Un hommage ambivalent : la critique humoristique de la Nouvelle République sur le projet d'Attal

La Nouvelle République se moque du choix de nom de Gabriel Attal pour son parti.
Un hommage ambivalent : la critique humoristique de la Nouvelle République sur le projet d'Attal
©Ludovic MARIN, AFP - Gabriel Attal, président du groupe parlementaire Ensemble pour la République, à l'Assemblée nationale, le 26 janvier 2026 à Paris

Le quotidien La Nouvelle République a récemment ironisé sur la décision de Gabriel Attal de rebaptiser son parti, Renaissance, avec le même nom que celui d'un journal emblématique. Dans un éditorial publié lundi, le média évoque un "hommage embarrassant" à son égard.

"Le parti du président de la République pourrait prochainement changer de nom. Le hic, c'est qu'il envisagerait d'adopter celui d'un groupe de presse avec lequel il partage une histoire riche : le nôtre," rapporte le quotidien, qui revendique cette marque depuis plus de huit décennies.

L'éditorial souligne que "cet hommage est pour le moins gênant, même si la timidité de Gabriel Attal peut être touchante. En effet, le responsable politique n'a pas jugé utile de prévenir La Nouvelle République de son projet", note le journal, qui livre une vente quotidienne de 120 000 exemplaires dans cinq départements.

Bien que le changement de nom de Renaissance, fondé par Emmanuel Macron en avril 2016 sous l'appellation En Marche!, ne soit prévu qu'après les élections municipales, cette nouvelle identité est déjà présente sur la devanture du siège du parti.

D'après RTL, Gabriel Attal a sollicité l'avis de juristes pour s'assurer qu'il n'existerait pas de conflit avec le journal, qui, en retour, se moque de la "prudence" de l'ancien Premier ministre, espérant qu'il ne lui empruntera pas ses anciens logos ou slogans fédérateurs.
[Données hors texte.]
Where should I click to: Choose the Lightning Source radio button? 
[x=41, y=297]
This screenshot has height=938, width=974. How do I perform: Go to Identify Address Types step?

"Si Gabriel Attal manque d'inspiration, qu'il se concentre sur les élections municipales. Ce rendez-vous électoral, dans lequel son parti a des difficultés à s'imposer, est pourtant suivi sans parti pris par La Nouvelle République," conclut l'éditorial signé par Luc Bourriane, directeur de la rédaction. Cette réflexion met en lumière les défis auxquels le parti fait face dans le paysage politique actuel.